Your assignment
Reproduce the Swan partitions text starting at "Preventing job restart¶" and ending at "SLURM submit file.", switching every "preempted" to "interrupted".

Selected excerpt
Segment Open
Available Partitions
Partitions are used on Swan to distinguish different
resources. You can view the partitions with the command sinfo
.
Swan:¶
Priority for short jobs¶
To run short jobs for testing and development work, a job can specify a different quality of service (QoS). The short QoS increases a jobs priority so it will run as soon as possible.
SLURM Specification |
---|
#SBATCH --qos=short |
Limits per user for 'short' QoS
- 6 hour job run time
- 2 jobs of 16 CPUs or fewer
- No more than 256 CPUs in use for short jobs from all users
Limitations of Jobs¶
Overall limitations of maximum job wall time. CPUs, etc. are set for all jobs with the default setting (when thea "–qos=" section is omitted) and "short" jobs (described as above) on Swan. The limitations are shown in the following form.
SLURM Specification | Max Job Run Time | Max CPUs per User | Max Jobs per User | |
---|---|---|---|---|
Default | Leave blank | 7 days | 2000 | 1000 |
Short | #SBATCH --qos=short | 6 hours | 16 | 2 |
Please also note that the memory and local hard drive limits are subject to the physical limitations of the nodes, described in the resources capabilities section of the HCC Documentation and the partition sections above.
Owned/Priority Access Partitions¶
Partitions marked as owned by a group means only specific groups are allowed to submit jobs to that partition. Groups are manually added to the list allowed to submit jobs to the partition. If you are unable to submit jobs to a partition, and you feel that you should be, please contact hcc-support@unl.edu.
To submit jobs to an owned partition, use the SLURM --partition
option. Jobs
can either be submitted only to an owned partition, or to both the owned
partition and the general access queue. For example, assuming a partition
named mypartition
:
Submit only to an owned partition
#SBATCH --partition=mypartition
Submitting solely to an owned partition means jobs will start immediately until the resources on the partition are full, then queue until prior jobs finish and resources become available.
Submit to both an owned partition and general queue
#SBATCH --partition=mypartition,batch
Submitting to both an owned partition and batch
means jobs will run on both the owned
partition and the general batch queue. Jobs will start immediately until the resources
on the partition are full, then queue. Pending jobs will then start either on the owned partition
or in the general queue, wherever resources become available first
(taking into account FairShare). Unless there are specific reasons to limit jobs
to owned resources, this method is recommended to maximize job throughput.
Guest Partition(s)¶
The guest
partition can be used by users and groups that do not own
dedicated resources on Swan. Jobs running in the guest
partition
will run on the owned resources with Intel OPA interconnect. The jobs
are preempted when the resources are needed by the resource owners:
guest jobs will be killed and returned to the queue in a pending state
until they can be started on another node.
HCC recommends verifying job behavior will support the restart and
modifying job scripts if necessary.
To submit your job to the guest partition add the line
Submit to guest partition
#SBATCH --partition=guest
to your submit script.
Owned GPU resources may also be accessed in an opportunistic manner by
submitting to the guest_gpu
partition. Similar to guest
, jobs are
preempted when the GPU resources are needed by the owners. To submit
your job to the guest_gpu
partition, add the lines
Submit to guest_gpu partition
#SBATCH --partition=guest_gpu
#SBATCH --gres=gpu
to your SLURM script.
Preventing job restart¶
By default, jobs on the guest
partition will be restarted elsewhere when they
are preempted. To prevent preempted jobs from being restarted add the line
Prevent job restart on guest partition
#SBATCH --no-requeue
to your SLURM submit file.
Segment Closed
Source data
Segment Open
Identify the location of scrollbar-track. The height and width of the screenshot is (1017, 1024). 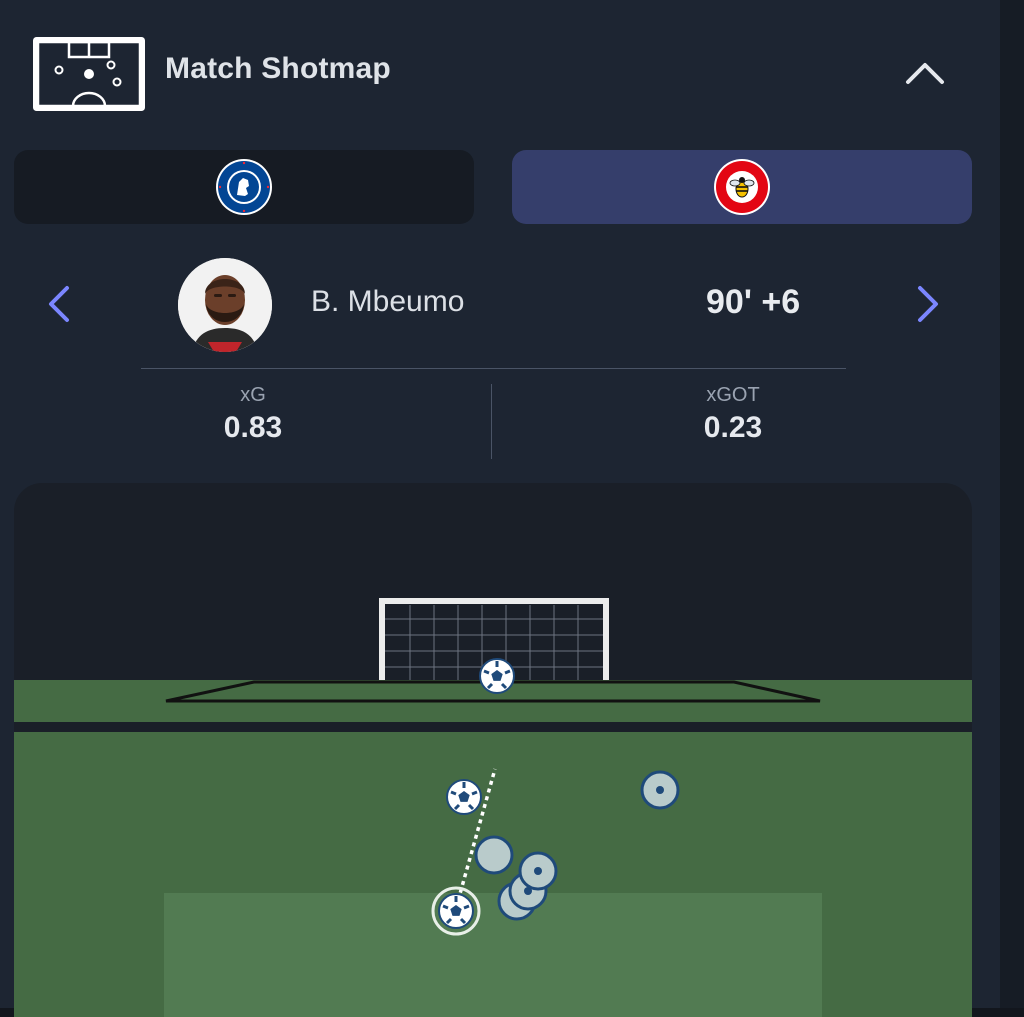
(1012, 508).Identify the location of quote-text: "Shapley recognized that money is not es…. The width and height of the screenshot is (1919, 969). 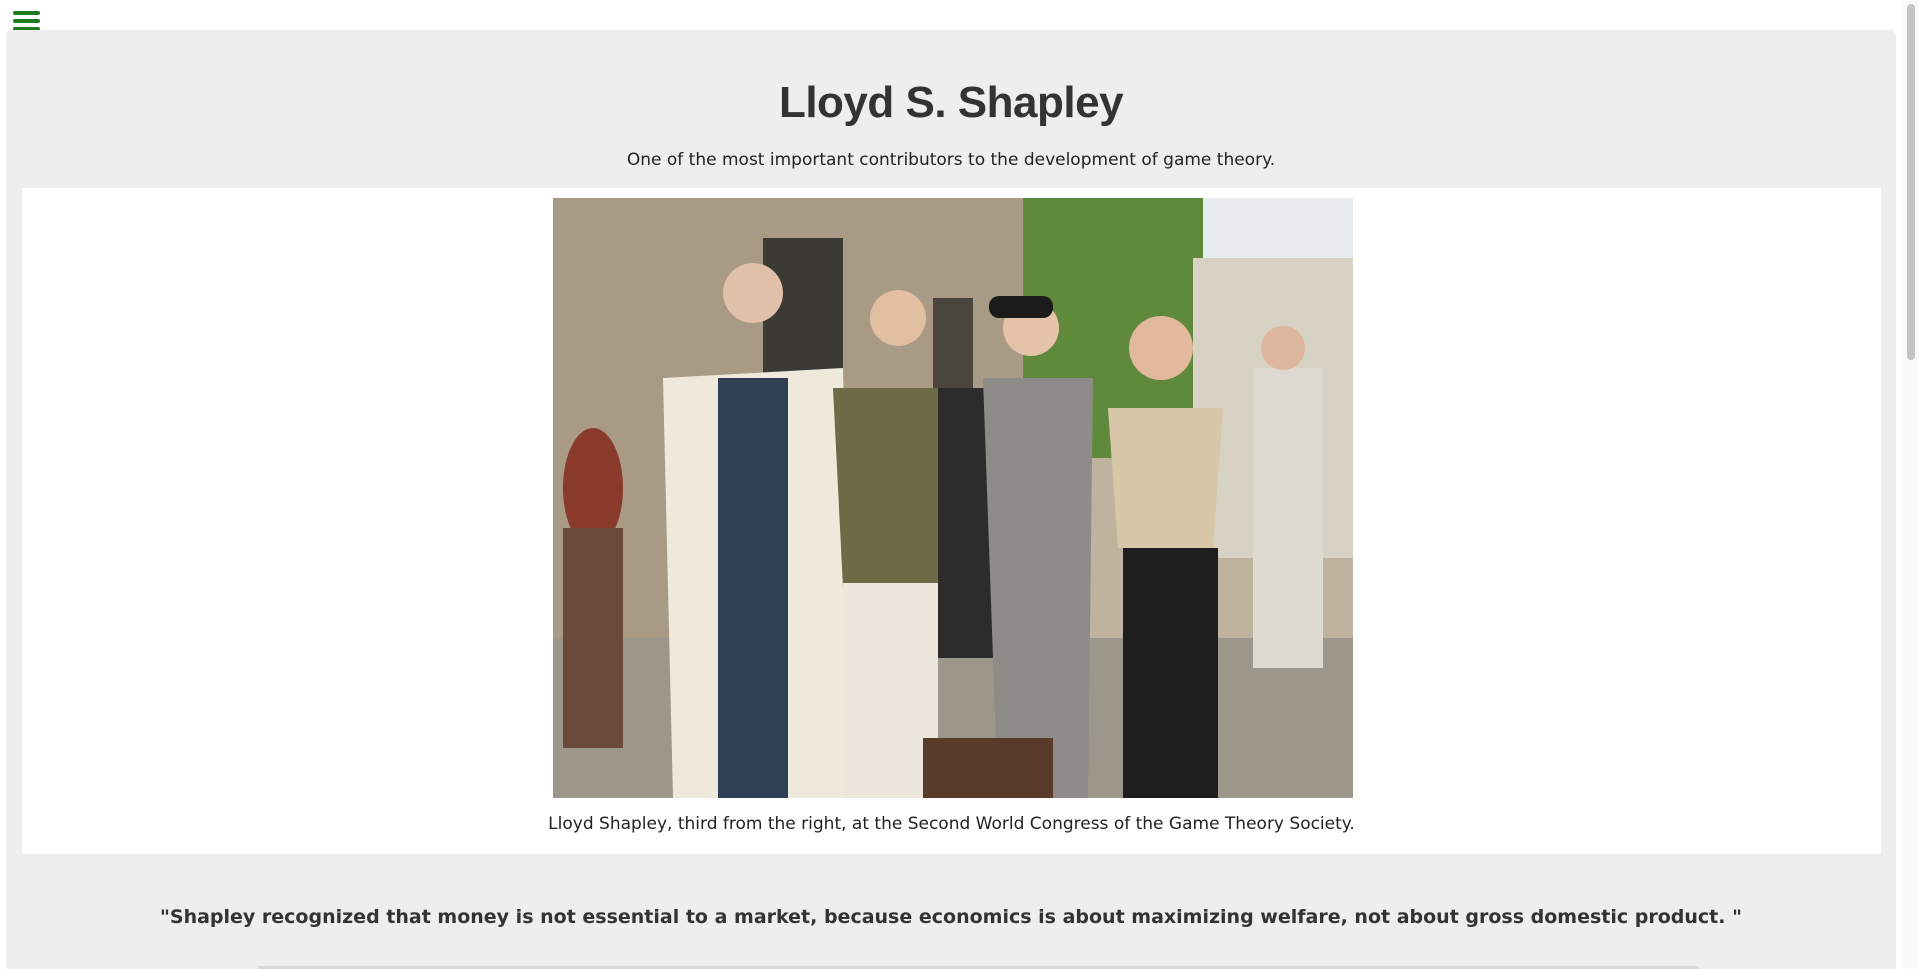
Segment Closed
Solution
Preventing job restart¶
By default, jobs on the guest
partition will be restarted elsewhere when they
are interrupted. To prevent interrupted jobs from being restarted add the line
Prevent job restart on guest partition
#SBATCH --no-requeue
to your SLURM submit file.